Overall, there are no major breaking changes. The modules are the same and the API for using it remained unchanged. There are however  a few minor breaking changes to take into consideration such as the  rowDelimiter option being renamed to  record_delimiter , some previously deprecated options being removed and the available counters being regrouped into the new info property:

  • Option rowDelimiter  is now record_delimiter
  • count  is now info.records
  • Drop the record  event
  • Normalise error message as {error type}: {error description}
  • State values are now isolated into the info  object
  • count  is now info.records
  • lines is now info.lines
  • empty_line_count  is now info.empty_lines
  • skipped_line_count  is now info.invalid_field_length
  • context.count  in the cast  function is now context.records
  • Drop support for deprecated options auto_parse  and auto_parse_date
  • In raw option, the row  property is renamed record
  • Option max_limit_on_data_read  is now max_record_size
  • Default value of max_record_size  is now 0 (unlimited)
  • Drop emission of the record  event, use the readable  event and  instead

The most impacting breaking change is probably the renaming of the  rowDelimiter  option into record_delimiter  because of its popular usage. Also, the max_record_size  is now unlimited by default and must be explicitly defined if used.

New features

This new version comes also with new features. The new information object is a nice addon. It regroups a few counter properties which were available directly from the parser instance. Those properties have been renamed to be more expressive. The information object is directly available from the parser instance as info . To the callback users, they are exported as the third argument of their callback function. They can also be available for each record by activating the info  option with the value true.

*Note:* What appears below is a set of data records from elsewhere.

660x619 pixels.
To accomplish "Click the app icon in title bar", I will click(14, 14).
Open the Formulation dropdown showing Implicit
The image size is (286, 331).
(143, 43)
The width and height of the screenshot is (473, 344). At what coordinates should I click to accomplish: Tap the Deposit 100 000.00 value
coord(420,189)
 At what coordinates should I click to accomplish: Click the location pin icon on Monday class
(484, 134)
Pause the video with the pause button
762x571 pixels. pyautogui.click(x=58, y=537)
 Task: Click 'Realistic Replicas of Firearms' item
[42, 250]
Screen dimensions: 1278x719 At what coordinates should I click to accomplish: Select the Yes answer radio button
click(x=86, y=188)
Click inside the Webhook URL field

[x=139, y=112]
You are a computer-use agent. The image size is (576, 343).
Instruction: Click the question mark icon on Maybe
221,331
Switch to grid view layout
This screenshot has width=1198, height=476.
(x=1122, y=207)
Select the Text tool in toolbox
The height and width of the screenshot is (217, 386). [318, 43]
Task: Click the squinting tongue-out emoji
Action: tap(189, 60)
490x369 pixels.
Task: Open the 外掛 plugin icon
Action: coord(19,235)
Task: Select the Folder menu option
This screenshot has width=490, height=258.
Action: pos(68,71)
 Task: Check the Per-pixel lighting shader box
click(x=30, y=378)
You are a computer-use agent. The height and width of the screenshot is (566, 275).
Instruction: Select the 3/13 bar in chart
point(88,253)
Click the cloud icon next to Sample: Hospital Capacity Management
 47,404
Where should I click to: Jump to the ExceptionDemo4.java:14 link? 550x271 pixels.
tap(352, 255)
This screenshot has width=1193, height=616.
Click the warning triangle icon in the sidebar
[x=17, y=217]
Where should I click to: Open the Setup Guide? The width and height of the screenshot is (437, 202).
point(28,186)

There are 3 new options which are info , from_line , and to_line :

  • info : Generate two properties info  and record  where info  is a snapshot of the info object at the time the record was created and record  is the parsed array or object; note, it can be used conjointly with the raw  option.
  • from_line : Start handling records from the requested line number.
  • to_line : Stop handling records after the requested line number.

The info  option is quite useful for debugging or giving to the end users some feedback about their mistake.

The from_line  and to_line  options respectively filter the first and last lines of a data set. Speaking of lines, previous versions of the parser were surely confused when it comes to count lines mixing row and record delimiters. It was working for most users for the simple reason that they are usually the same. It shall be fixed with this new release.

Here is the new feature list extracted from the changelog:

  • new options info , from_line  and to_line
  • trim : respect ltrim  and rtrim  when defined
  • delimiter : may be a Buffer
  • delimiter : handle multiple bytes/characters
  • callback : export info object as third argument
  • cast : catch error in user functions
  • TypeScript: mark info as readonly with required properties
  • comment_lines : count the number of commented lines with no records

What’s coming next

The source code is backed by an extended test suite. No test has been removed and new tests have appeared to reinforce the guarantees of the parser. It is, however, possible that some behaviors are not covered by the tests and, in the next few weeks, we count on your feedback to fix any coming issues.

While not being a big fan of ES6 Promise in the context of the parser, the request for support has been made multiple time and will come soon. It will also be implemented in the other CSV packages.

Another potential improvement is to extend the error objects with additional information such as a unique code associated to each type of error. While being improved, there is room to better normalize the messages.

I am also planning to support the Flow static type checker. I have never used it before. It seems appropriate to the package and it will give me the occasion to try it on.

Finally, I am considering writing a command line tool which will expose all the available options and provide multiple output formats (JSON, JSON line, YAML, …).